Response to haloperidol and analysis of growth curve in hereditary progressive dystonia with marked diurnal fluctuation

• Published in: No to hattatsu Vol. 21; no. 6; p. 569
• Main Authors: Oki, J, Sasaki, N, Kusunoki, Y, Cho, K
• Format: Journal Article
• Language: Japanese
• Published: Japan 01.11.1989
• Subjects: Body Height - drug effects; Body Height - physiology; Child; Circadian Rhythm - physiology; Dystonia - drug therapy; Dystonia - genetics; Dystonia - physiopathology; Female; Haloperidol - adverse effects; Humans; Levodopa - therapeutic use
• ISSN: 0029-0831
• DOI: 10.11251/ojjscn1969.21.569

A case of 10-year-old female with hereditary progressive dystonia with marked diurnal fluctuation (HPD) was described. Her development was normal. Then at the age of eight, she developed dystonia of the left lower extremity that became noticeable toward evening but subsided after taking sleep. And the velocity of height gain decreased at the age of nine (from 5 cm to 3.6 cm per year).

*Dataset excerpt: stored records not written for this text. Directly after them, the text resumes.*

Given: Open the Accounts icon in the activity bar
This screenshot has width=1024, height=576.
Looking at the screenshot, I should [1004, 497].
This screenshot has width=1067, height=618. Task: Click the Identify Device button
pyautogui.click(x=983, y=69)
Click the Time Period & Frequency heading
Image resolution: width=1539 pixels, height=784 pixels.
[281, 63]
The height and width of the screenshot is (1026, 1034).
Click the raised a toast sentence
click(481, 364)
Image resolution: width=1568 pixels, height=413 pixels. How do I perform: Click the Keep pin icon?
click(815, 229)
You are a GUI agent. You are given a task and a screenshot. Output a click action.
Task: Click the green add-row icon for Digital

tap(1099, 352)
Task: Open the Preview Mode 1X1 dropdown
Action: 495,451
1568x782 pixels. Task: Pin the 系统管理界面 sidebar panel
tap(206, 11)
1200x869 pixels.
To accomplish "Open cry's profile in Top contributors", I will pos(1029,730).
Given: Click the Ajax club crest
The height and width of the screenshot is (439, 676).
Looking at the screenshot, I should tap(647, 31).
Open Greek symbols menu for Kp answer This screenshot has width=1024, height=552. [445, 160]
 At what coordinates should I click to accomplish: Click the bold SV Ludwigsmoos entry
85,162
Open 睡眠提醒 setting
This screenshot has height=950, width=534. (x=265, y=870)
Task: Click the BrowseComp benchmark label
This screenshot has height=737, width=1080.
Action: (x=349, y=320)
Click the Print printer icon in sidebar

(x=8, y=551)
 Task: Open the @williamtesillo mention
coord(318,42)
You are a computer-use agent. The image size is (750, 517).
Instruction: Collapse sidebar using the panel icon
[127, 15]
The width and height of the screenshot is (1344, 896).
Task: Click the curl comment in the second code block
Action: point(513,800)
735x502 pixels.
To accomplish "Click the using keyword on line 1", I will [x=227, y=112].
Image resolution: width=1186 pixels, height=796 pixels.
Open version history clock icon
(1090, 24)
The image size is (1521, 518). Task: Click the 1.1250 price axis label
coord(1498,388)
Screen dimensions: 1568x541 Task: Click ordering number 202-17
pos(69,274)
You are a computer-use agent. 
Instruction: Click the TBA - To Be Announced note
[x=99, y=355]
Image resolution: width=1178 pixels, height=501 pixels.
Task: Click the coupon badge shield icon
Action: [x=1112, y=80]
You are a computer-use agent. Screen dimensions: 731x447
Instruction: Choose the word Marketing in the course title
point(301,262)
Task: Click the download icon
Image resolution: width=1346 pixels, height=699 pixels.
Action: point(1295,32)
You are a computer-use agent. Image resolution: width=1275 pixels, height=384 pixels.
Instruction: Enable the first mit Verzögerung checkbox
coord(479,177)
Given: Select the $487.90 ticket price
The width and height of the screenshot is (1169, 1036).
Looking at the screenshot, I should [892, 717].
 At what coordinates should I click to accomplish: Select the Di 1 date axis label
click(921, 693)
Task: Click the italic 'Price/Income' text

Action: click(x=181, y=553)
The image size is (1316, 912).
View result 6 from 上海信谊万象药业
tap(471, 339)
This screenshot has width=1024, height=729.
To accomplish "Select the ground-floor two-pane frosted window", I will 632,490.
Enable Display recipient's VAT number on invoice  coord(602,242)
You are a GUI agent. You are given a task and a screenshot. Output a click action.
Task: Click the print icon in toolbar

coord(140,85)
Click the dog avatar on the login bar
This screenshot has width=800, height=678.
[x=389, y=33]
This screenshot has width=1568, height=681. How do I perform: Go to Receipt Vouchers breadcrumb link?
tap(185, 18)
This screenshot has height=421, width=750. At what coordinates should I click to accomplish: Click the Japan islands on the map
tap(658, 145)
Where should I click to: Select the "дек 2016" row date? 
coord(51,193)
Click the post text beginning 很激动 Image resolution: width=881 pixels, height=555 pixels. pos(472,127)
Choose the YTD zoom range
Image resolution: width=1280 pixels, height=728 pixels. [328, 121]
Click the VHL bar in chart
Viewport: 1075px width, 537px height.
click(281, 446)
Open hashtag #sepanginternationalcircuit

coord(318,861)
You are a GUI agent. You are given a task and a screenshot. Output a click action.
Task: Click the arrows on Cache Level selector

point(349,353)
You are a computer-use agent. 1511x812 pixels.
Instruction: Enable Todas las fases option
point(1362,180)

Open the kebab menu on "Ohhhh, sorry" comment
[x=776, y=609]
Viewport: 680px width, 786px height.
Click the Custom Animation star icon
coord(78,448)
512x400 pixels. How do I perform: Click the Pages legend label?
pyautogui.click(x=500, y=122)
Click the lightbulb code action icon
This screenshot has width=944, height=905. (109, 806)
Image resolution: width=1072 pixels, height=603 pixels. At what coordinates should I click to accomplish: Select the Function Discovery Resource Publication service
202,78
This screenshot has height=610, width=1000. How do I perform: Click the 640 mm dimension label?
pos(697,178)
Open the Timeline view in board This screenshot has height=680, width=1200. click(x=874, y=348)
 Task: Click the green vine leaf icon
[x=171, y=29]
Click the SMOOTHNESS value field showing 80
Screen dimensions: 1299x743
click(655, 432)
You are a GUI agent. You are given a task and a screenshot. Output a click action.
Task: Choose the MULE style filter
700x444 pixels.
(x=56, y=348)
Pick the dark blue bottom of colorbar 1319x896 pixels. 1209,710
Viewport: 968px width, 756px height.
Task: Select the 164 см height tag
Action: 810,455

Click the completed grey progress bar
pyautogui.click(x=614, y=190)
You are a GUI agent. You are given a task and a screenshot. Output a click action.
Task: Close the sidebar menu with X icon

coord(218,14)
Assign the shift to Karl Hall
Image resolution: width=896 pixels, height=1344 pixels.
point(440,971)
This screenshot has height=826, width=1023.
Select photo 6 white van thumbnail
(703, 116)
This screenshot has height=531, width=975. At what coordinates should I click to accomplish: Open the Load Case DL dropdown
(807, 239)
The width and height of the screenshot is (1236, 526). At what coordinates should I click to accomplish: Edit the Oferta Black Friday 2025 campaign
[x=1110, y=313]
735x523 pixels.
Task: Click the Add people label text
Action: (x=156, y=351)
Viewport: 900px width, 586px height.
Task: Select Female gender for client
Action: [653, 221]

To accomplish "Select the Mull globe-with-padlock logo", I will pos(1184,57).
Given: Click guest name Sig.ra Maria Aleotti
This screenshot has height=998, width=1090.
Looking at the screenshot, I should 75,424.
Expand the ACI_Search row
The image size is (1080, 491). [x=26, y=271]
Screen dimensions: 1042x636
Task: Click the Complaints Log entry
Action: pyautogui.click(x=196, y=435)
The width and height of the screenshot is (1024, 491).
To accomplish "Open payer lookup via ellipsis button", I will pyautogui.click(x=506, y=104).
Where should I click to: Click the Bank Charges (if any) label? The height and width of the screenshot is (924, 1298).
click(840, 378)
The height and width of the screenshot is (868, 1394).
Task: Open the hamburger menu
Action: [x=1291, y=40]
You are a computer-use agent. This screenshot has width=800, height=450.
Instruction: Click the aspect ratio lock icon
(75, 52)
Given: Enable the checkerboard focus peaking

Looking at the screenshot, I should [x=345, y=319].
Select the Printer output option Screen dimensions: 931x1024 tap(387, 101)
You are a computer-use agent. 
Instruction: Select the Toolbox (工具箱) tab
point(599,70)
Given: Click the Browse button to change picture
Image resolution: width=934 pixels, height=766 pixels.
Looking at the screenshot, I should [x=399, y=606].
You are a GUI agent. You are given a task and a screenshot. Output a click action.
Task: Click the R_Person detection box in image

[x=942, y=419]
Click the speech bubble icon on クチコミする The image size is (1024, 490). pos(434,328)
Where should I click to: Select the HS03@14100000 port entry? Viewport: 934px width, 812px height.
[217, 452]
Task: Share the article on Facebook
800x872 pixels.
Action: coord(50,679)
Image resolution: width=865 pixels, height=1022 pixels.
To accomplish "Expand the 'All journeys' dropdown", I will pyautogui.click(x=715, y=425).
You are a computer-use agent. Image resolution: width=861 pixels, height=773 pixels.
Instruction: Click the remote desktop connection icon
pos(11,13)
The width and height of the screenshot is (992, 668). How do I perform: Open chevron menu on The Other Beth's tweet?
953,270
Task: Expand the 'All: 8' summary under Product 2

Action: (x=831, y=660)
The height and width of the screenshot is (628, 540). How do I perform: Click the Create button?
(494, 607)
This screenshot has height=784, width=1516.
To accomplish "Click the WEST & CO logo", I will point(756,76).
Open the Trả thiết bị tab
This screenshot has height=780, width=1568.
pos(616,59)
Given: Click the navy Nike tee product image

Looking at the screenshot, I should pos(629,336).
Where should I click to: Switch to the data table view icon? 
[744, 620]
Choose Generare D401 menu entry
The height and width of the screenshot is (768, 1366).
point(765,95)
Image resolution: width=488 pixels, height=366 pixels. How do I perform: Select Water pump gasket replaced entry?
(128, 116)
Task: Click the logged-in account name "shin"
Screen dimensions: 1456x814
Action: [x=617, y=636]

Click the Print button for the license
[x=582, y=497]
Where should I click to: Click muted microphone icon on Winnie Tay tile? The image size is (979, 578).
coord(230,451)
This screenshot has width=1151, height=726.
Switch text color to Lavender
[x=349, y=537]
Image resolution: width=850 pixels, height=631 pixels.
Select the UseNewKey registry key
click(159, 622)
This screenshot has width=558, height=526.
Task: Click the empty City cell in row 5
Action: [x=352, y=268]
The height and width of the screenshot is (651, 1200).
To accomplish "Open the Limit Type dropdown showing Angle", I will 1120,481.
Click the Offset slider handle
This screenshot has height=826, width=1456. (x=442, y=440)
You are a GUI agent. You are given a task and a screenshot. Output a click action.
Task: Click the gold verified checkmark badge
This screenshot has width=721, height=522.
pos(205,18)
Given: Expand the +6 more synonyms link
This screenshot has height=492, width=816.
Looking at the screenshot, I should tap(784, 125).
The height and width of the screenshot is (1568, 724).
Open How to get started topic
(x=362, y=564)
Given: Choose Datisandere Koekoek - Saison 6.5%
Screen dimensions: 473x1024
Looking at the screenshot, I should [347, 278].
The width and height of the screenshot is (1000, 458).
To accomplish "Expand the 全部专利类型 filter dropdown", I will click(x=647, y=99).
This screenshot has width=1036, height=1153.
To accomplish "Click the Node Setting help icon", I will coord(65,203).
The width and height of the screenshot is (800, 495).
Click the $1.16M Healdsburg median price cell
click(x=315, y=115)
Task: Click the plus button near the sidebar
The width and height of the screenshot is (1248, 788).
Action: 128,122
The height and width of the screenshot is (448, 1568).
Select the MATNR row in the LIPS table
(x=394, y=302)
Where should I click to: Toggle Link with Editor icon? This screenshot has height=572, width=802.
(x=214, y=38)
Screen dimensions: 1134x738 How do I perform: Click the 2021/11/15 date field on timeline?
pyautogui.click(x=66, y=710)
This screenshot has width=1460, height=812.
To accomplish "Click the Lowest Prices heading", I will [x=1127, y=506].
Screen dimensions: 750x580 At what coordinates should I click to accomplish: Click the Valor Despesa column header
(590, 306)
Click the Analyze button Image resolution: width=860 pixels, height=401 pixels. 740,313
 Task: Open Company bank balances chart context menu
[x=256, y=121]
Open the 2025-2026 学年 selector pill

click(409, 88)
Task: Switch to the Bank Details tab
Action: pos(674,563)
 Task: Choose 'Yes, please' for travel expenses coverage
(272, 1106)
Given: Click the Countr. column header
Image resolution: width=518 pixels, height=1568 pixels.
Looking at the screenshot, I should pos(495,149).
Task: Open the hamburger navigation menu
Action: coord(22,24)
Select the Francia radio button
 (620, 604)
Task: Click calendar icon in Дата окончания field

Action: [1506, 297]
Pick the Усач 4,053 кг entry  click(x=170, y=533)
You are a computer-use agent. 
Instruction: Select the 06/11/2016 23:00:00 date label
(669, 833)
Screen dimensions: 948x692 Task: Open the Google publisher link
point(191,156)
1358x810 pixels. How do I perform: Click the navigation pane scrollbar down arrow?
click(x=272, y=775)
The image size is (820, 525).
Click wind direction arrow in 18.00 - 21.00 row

Before the diagnosis of HPD, small doses of haloperidol (0.015 mg/kg/day) were given to her. Thereafter she developed progressive dystonia of all extremities and could not walk. Administration of haloperidol was discontinued, and an attempt to reverse the dystonia with L-Dopa was made. Prior to treatment with L-Dopa, a reduced concentration of cerebrospinal fluid homovanillic acid (10 ng/ml) was found. And her height was 130.5 cm (-1.33 SD) at the age of ten. Treatment with L-Dopa (18 mg/kg/day) markedly improved her symptoms within four days. This improvement has been maintained for six years without a need for increasing the doses and without neurological side effects. At the age of sixteen her height was 162.3 cm (+1.0 SD). These findings suggest a diminished dopaminergic activity and a increased susceptibility to dopamine receptor blockade in HPD.